Grünen-Chefin in Sachsen-Anhalt unter schweren Plagiatsvorwürfen
Grünen-Chefin in Sachsen-Anhalt unter schweren Plagiatsvorwürfen
Datum: 01.08.2019 - 10:30 Uhr
Von Politikern der Grünen ist hinlänglich bekannt, dass die meisten ihrer Ideen entweder fernab der Realität sind oder aber, dass sie aus meist sinnfreien Verboten respektive Gängelungen bestehen. Veggie-Day, ergebnislose Fahrverbote, Waldabholzungen zur Errichtung von Windkraftanlagen, E-Mobilität zu Lasten indigener Völker und erst ermöglicht durch Kindersklavenarbeit und radioaktive Verstrahlung des Bodens - das sind die Ideen der Grünen.
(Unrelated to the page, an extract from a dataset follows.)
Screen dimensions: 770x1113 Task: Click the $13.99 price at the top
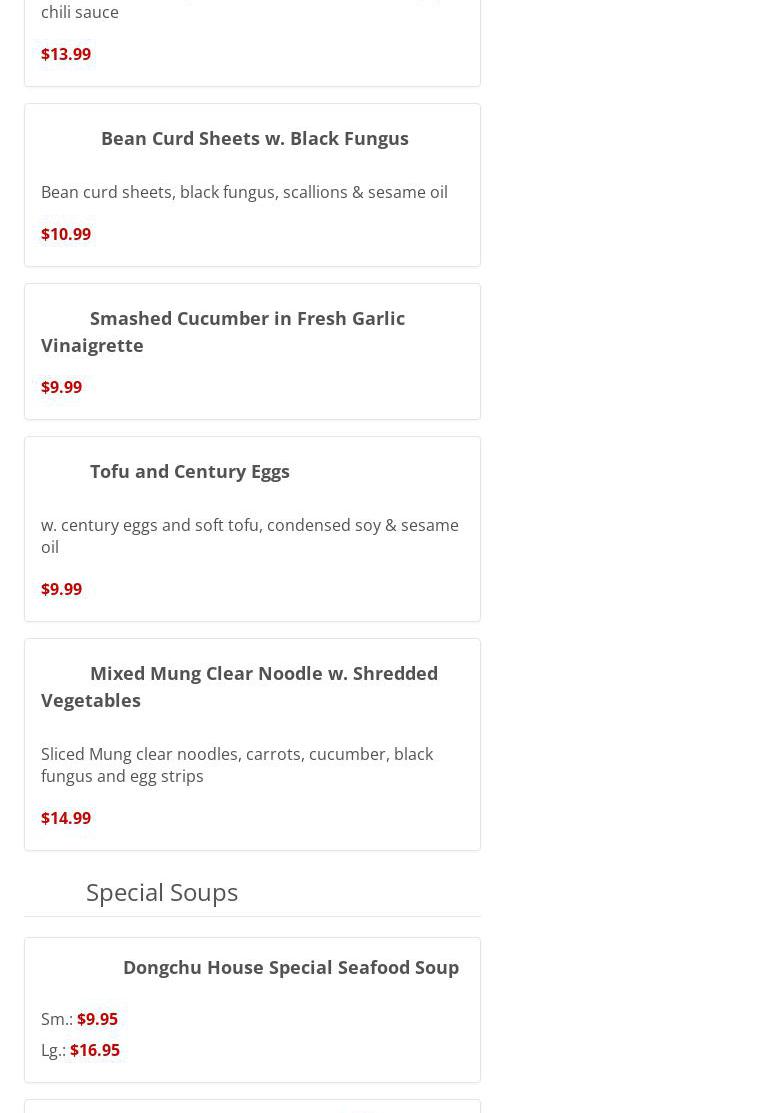point(66,54)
Ergänzend zu solchen Vorschlägen summieren sich immer wieder die Skandale um Grünen-Politiker; sei es die weit verbreite pädophile Neigung in deren Reihen, Rauschgiftexzesse, Verstrickungen in die Terrorismusszene, Unterstützung verfassungsfeindlicher Gruppen und so weiter.
Ein weiterer Skandal zeichnet sich gerade in Sachsen-Anhalt ab. Eine der beiden Landesvorsitzenden der dortigen Grünen, Britta-Heide Garben, sieht sich schweren Plagiatsvorwürfen ausgesetzt. Von ganzen sechs Publikationen, die sie in diesem Jahr veröffentlicht hat, sind fünf fast auf Punkt und Komma genau abgekupfert. Eigene Ideen hatte Garben nicht; sie klaute sie einfach und gab sie zu allem Überfluss dann auch noch kackfrech als ihre eigenen Ideen aus.
Ihre "Entschuldigung": sie wollte möglichst schnell grüne Positionen verbreiten! Nichts geht schneller als die Kombination "Copy&paste"; zumindest in dieser Hinsicht hat sich Frau Garben als kundig erwiesen. Doch dass sie Texte von Wissenschaftlern geklaut, mit Nebensächlichkeiten ergänzt und als ihre ganz eigenen Erkenntnisse ausgegeben hat, dürfte ihrer Karriere alles andere als förderlich sein. Zumindest dann, wenn man bei den Grünen Recht und Gesetz in den eigenen Reihen anwenden will.